His part in Blackburn's championship success is often understated. A foot injury kept midfielder David Batty out of the team until the final five matches of the 1994–95 season and Atkins played in 34 matches and scored six goals in the title season, including important ones against Liverpool and Southampton.

Atkins moved on from Blackburn soon after the club's championship success, joining First Division Wolverhampton Wanderers in September 1995 for £1million. He was a first choice player throughout his time at Molineux as the club fought to reach the Premier League. He reached the play-offs with the team in 1996–97 but they lost 3–4 on aggregate to Crystal Palace, despite Atkins scoring in the return leg to give them a 2–1 win.

After four seasons with Wolves, Atkins was released in 1999, joining York City in the fourth tier on a three-month contract. After leaving this expired, he had an unsuccessful trial at Reading, before training with conference side Doncaster Rovers, who subsequently offered him a deal. He remained at Doncaster for the next two seasons, and served as joint caretaker-manager (with Dave Penney) for the final five fixtures of the 1999–2000 campaign after the dismissal of Ian Snodin.

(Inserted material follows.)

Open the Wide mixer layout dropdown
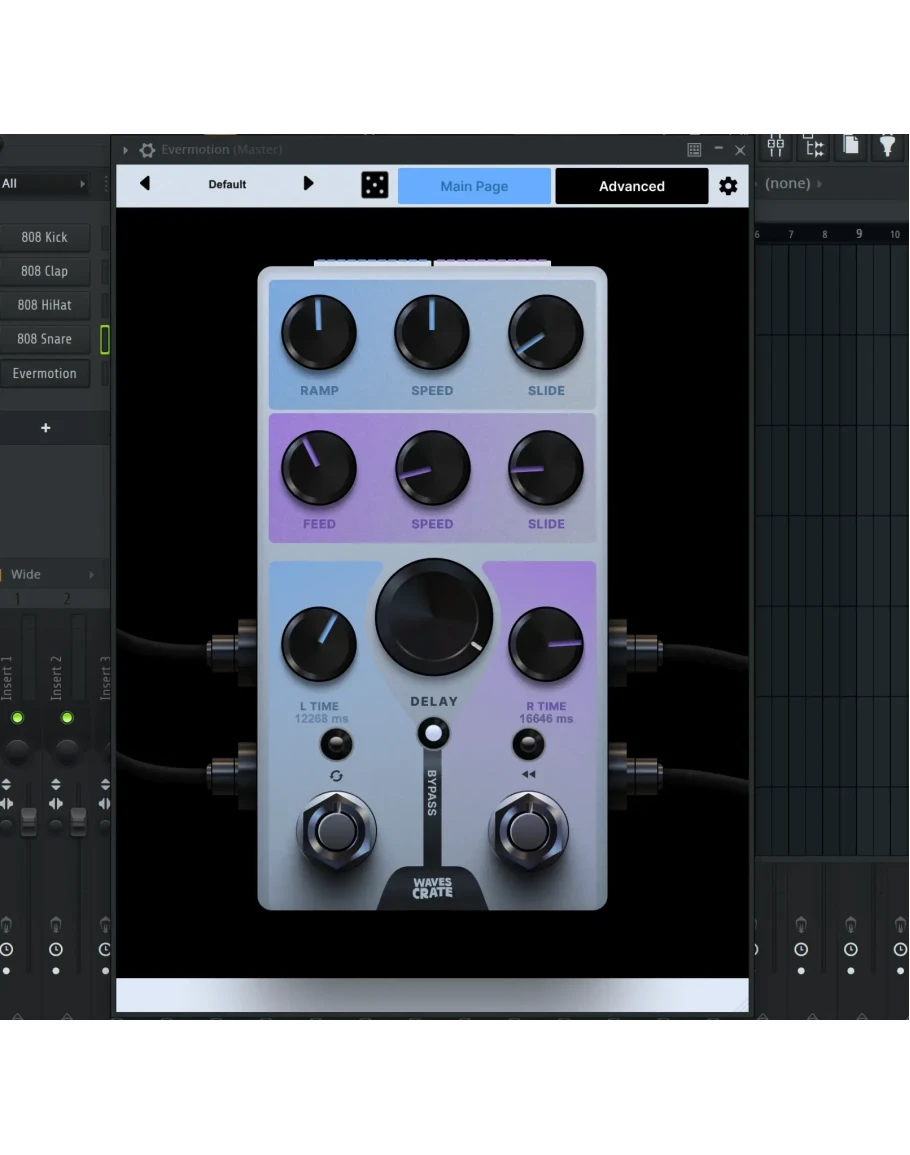 [x=52, y=575]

Atkins returned to a purely playing role during the next season, which ended with him being loaned out to Hull City for the run-in. He helped the club reach the Third Division play-offs, but was denied a Wembley final by Leyton Orient's 2–1 aggregate triumph.

He joined Shrewsbury Town in July 2001, enjoying a decent ninth-placed finish to his first season at Gay Meadow. The 2002–03 season was one of mixed fortunes for the Shrews, from the highs of runs to the fourth round of the FA Cup and area final of the Football League Trophy to the lows of seven successive defeats, resulting in relegation to the conference.

==Coaching and management career==
Shrewsbury manager Kevin Ratcliffe resigned with one game remaining of the season, and Atkins took charge of the team as they attempted to restore some pride in a home encounter against his original club Scunthorpe United. However, Shrewsbury succumbed to a 2–1 defeat, and Atkins left at the end of the season. He continued his playing career for one more season, at non-league level with Harrogate Town, also serving as their coach, before retiring as a player in 2004.

Atkins remained assistant manager at Harrogate, but both he and manager John Reed left for Stalybridge Celtic in January 2005, from where they were later dismissed in April 2007. Atkins was appointed manager at Northern Premier League club Matlock Town on 18 November 2008. He resigned along with assistant Nick Buxton on 4 October 2014 after a 4–0 defeat to Halesowen Town left Matlock Town joint bottom of the league.

Atkins returned to Matlock as manager in March 2024.

He is now a pundit for BBC Radio Lancashire.